Helping Husband’s Ex: Your concern seems legitimate about the amount of time and attention he’s investing — in any friend, be it male or female, always-friend or recent, or ex-girlfriend or not.
But asking him to stop outright is using blunt force where something surgical would work. And I don’t like that he just agreed to it when he didn’t want to. It warranted an in-depth discussion of questions, such as:
If it were a guy friend, would you feel as threatened? Is it the number of hours? The intimacy? That you’re (apparently) not also her friend? Does it create more work, or loneliness, for you? Do you sense rekindled feelings? Better to identify what needs fixing than to just wipe it all out.
Re: Husband’s Ex: The way you broke down the issues to explore is outstanding and so logical, but not something I could do myself. It feels like some of the questions I should ask myself are swirling around in my head but they never land. Do you have any tips on how to approach an analysis like this? — Asking myself
Asking Myself: It’s a skill like any other. You start with the thing that’s bothering you — in this example, “Husband helps ex with her baby more than I think is okay.”

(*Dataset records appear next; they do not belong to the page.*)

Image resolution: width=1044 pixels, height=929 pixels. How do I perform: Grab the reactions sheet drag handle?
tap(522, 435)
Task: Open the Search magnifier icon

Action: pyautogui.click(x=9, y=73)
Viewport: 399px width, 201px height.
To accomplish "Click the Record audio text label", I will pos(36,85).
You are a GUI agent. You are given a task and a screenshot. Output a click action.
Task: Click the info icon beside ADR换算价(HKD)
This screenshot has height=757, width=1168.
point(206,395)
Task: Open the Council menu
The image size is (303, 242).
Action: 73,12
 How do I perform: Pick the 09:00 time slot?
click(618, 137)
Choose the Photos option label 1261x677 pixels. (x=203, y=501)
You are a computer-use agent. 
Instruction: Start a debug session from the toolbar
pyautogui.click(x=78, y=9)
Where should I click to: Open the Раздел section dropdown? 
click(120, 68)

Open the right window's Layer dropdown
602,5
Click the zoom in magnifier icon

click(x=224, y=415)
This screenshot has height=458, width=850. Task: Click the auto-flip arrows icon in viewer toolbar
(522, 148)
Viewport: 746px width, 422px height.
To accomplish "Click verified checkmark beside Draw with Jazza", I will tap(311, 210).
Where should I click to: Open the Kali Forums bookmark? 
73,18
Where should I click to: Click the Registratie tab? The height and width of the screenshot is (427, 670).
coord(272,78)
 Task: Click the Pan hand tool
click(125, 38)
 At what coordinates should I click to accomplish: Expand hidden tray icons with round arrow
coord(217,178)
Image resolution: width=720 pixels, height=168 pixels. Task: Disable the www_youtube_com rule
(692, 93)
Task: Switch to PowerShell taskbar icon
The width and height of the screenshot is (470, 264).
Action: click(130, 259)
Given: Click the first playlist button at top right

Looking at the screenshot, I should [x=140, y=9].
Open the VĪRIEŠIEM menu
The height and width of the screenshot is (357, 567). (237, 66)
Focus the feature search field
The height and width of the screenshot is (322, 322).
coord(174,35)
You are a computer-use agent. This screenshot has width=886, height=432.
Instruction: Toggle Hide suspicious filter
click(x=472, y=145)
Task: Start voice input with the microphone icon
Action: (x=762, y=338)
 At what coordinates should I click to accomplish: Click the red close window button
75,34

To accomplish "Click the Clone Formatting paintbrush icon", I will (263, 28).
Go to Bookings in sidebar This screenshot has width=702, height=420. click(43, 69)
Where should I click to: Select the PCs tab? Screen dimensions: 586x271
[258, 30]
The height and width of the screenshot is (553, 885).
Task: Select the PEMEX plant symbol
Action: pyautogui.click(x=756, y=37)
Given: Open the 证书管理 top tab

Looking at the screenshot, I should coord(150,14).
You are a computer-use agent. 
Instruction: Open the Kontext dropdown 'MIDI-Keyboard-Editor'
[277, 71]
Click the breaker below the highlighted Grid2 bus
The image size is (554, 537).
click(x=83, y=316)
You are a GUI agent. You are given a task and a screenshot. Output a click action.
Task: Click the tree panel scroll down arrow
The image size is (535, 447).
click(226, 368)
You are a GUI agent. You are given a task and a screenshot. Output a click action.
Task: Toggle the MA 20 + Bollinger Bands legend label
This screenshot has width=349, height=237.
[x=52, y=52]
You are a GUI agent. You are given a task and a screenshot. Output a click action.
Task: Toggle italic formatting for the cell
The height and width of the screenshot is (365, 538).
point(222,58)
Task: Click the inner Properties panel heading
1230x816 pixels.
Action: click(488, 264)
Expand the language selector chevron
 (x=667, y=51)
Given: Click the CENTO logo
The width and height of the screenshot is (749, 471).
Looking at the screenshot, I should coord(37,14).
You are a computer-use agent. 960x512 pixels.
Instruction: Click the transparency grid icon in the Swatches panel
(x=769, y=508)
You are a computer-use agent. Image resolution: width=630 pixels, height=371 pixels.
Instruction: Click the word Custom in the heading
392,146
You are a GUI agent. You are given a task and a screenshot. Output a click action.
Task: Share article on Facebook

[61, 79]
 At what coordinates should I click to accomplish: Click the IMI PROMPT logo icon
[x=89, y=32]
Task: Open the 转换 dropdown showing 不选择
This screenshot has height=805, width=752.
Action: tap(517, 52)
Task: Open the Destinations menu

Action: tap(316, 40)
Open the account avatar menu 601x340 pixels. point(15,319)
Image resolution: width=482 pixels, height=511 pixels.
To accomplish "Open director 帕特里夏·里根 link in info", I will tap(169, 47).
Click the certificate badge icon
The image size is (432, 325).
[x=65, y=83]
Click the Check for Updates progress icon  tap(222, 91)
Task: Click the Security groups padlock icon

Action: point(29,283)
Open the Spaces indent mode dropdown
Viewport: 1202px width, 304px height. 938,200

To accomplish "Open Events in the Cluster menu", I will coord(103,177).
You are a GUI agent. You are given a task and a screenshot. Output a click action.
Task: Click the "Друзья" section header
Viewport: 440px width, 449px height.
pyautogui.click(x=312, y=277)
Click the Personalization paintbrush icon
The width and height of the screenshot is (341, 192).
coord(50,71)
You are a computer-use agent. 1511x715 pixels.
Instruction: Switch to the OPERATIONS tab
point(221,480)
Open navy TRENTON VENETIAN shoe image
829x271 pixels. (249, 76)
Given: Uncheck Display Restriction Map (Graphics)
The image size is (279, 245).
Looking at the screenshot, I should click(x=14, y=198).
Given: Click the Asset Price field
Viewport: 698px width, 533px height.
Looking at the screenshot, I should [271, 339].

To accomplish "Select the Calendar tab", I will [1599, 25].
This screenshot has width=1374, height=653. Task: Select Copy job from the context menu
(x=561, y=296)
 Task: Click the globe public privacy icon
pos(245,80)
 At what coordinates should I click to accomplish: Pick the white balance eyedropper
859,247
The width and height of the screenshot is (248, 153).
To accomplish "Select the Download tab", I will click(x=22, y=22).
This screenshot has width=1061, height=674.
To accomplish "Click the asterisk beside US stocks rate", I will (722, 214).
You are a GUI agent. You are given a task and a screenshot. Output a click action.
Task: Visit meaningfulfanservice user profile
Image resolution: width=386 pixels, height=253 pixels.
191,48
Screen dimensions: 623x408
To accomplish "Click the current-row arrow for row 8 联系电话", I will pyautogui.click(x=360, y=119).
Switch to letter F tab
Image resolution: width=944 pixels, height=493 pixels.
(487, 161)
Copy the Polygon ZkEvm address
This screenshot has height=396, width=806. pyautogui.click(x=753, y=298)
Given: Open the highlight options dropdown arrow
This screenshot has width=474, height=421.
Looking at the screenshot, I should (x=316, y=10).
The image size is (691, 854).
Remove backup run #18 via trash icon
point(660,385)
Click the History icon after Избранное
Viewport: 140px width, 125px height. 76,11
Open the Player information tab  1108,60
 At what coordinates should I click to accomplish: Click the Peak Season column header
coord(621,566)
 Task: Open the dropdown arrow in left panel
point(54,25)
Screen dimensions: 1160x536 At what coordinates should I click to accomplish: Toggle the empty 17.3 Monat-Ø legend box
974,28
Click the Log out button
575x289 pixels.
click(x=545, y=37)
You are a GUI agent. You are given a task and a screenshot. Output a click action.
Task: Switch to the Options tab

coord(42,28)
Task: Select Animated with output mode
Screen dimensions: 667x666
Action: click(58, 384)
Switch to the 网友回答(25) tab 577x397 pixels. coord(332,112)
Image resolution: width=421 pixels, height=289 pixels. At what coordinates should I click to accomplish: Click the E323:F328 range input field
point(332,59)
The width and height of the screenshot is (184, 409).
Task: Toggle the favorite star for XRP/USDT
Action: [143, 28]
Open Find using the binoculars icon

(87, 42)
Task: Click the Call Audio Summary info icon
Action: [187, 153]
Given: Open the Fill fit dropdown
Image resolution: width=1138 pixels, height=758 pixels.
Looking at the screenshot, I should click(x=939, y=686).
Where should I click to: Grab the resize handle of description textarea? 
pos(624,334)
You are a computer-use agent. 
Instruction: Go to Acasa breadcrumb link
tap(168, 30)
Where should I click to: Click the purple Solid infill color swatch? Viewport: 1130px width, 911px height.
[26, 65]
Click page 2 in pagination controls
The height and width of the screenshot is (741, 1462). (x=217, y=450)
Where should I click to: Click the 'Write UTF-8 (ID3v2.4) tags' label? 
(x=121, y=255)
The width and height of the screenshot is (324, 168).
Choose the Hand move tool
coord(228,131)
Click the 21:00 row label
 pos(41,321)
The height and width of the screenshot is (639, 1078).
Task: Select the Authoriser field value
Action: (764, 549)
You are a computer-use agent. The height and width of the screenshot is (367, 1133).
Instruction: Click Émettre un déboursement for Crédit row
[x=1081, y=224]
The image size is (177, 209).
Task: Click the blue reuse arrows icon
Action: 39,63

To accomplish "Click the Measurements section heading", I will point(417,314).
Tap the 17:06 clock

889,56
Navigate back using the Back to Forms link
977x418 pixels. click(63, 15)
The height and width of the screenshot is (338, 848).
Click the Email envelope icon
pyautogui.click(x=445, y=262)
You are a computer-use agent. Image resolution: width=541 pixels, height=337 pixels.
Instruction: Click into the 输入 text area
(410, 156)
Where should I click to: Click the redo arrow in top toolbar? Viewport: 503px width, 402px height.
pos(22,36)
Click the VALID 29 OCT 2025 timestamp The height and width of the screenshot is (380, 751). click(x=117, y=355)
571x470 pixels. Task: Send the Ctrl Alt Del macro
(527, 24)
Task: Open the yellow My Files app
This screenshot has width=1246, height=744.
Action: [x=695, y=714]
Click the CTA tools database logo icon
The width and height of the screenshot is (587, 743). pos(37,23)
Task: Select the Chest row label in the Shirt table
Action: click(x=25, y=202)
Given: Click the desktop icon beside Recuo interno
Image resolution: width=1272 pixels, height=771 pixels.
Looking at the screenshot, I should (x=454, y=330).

Then you break it down into pieces. Husband, ex-girlfriend, time, baby.
Then you see whether your feelings change if you change each element, one at a time:
Husband: Does it bother you just that he’s not with you, and you miss him? Or do you think married people don’t do this on principle? Would you question it if one of your friends were helping another friend this way?
Ex-girlfriend: Is it that she’s an ex? That she’s female? Or would it bother you if it were a guy friend?
Time: If you changed the recipient and the type of generosity — into, say, volunteering for a charity — and he spent the same amount of time on it, would that still annoy you?